WORK TASK –
Only the lines from the one containing "Where should I click to: Open the Layers" through the final line of the material below should be output, exactly as they stand.
------------------------------------
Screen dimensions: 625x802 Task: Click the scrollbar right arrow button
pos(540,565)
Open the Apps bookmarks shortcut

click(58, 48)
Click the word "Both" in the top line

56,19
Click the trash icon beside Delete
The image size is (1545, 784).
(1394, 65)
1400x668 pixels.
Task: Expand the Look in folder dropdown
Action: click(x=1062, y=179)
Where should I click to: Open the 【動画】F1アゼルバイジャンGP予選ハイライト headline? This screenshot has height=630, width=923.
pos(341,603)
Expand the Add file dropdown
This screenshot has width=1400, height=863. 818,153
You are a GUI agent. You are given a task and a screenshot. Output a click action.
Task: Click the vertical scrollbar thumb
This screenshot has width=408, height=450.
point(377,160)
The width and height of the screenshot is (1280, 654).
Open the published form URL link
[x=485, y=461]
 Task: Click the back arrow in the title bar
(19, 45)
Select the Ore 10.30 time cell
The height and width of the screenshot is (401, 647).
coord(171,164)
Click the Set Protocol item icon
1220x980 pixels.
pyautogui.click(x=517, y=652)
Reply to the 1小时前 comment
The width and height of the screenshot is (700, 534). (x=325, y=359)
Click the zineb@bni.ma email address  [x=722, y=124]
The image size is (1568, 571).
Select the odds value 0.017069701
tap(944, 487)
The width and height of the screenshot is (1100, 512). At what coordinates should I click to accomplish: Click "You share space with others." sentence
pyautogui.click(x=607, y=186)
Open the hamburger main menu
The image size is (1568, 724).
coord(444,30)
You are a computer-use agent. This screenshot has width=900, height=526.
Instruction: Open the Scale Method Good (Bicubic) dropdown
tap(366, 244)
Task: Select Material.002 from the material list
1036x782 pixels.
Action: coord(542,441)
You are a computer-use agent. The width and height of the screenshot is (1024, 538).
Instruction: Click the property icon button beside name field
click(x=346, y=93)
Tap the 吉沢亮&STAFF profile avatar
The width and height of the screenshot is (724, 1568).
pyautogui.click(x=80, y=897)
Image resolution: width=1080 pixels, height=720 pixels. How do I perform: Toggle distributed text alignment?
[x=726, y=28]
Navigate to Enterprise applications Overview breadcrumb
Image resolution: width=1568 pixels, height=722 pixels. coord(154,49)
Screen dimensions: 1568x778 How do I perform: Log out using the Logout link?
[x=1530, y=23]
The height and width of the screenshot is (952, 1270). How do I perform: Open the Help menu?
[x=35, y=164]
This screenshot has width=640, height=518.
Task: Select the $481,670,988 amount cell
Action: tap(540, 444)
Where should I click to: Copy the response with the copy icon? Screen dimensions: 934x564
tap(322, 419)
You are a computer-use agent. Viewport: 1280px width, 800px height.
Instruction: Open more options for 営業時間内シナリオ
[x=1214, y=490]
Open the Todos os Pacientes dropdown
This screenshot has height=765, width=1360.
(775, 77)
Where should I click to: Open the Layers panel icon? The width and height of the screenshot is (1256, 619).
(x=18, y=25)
------------------------------------
EXERCISE RESPONSE –
Where should I click to: Open the Layers panel icon? The width and height of the screenshot is (1256, 619).
(x=18, y=25)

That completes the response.